La trilogie lui permet de rendre compte de la complexité du conflit, trop souvent réduit par les médias à un affrontement entre le régime et l’organisation de l’État islamique (OEI). Elle rend palpables les êtres et les situations. Rappelle comment tout a commencé, par un soulèvement pacifique et unitaire qui réclamait des réformes. « Une période, entre 2011 et 2013, qui se laisse encore raconter, tandis qu’après cela devient très compliqué et qu’on passe à un conflit régional avec interventions diverses ».

© Vincent Arbelet

Elle lui permet aussi de travailler sur trois formes d’écriture théâtrales différentes qui vont se succéder dans un fondu enchaîné qui marque à la fois leur singularité et leur continuité. Le public est accueilli dans un dispositif bifrontal qui l’intègre à la scénographie, signée par Jean-Christophe Lanquetin. Un plateau épuré où sont disposés deux immenses écrans avec deux tables, un fauteuil et quelques chaises pour tout décor. Les acteurs surgissent d’abord du public et s’adressent à lui dans un contact rapproché, les yeux dans les yeux. Le texte, dans la traduction de Joumana Al-Yasiri et Leyla-Claire Rabih, se déploie en arabe et en français.
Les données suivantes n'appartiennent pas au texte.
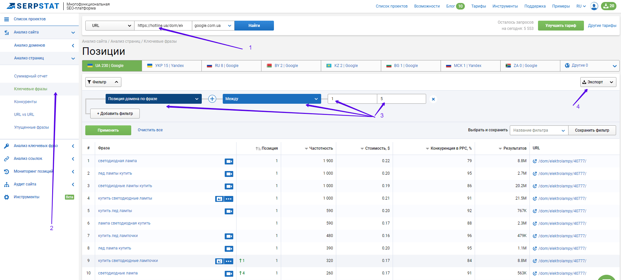Open the google.com.ua search engine selector
Screen dimensions: 621x280
(x=213, y=26)
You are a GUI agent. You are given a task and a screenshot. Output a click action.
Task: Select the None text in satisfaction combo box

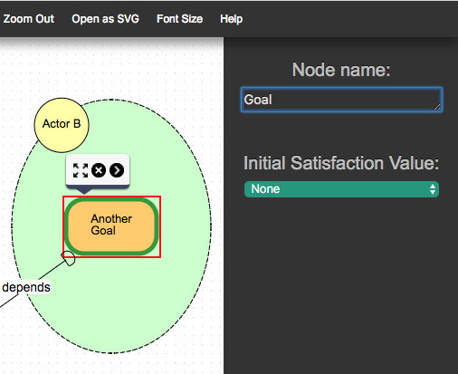265,189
Online se joue dans des échanges de mails, d’appels téléphoniques de contacts sur les réseaux sociaux — lorsqu’ils peuvent encore avoir lieu — entre deux jeunes étudiants depuis Damas et Paris. Ils rendent compte de l’enthousiasme du début du soulèvement. Puis de la détresse et de la peur. Lui a vu plusieurs de ses amis arrêtés, sauvagement frappés, n’a rien pu faire et est tétanisé par cette impuissance. Elle est loin, démunie, veut le réconforter, l’encourage à participer à la résistance et à la mobilisation. Puis leur communication est interrompue et elle apprend que son ami s’est fait arrêter à son tour.

© Grenier neuf

Le second volet, Tu peux regarder la caméra ?, le plus percutant, montre une jeune Syrienne en rupture avec sa famille qui ne veut pas s’impliquer dans la révolution tandis qu’elle cherche à documenter la répression et filme les témoignages de ceux qui ont participé et en ont payé le prix fort. Pour conjurer sa propre peur, elle fait face au récit de ceux qui ont affronté l’arrestation, la prison et la torture. Ici le basculement d’un mouvement populaire et révolutionnaire, le vacillement d’une société à travers des protagonistes déchirés dans leur identité est approché au plus juste et au plus près. Les cinq acteurs, Soleîma Arabi, Wissam Arbache, Eurydice El-Etr, Grégoire Tachnakian, Elie Youssef se partagent tous les rôles et jouent des personnages plus vrais que vrais. Leyla-Claire Rabih aussi occupe la scène, témoin et traductrice.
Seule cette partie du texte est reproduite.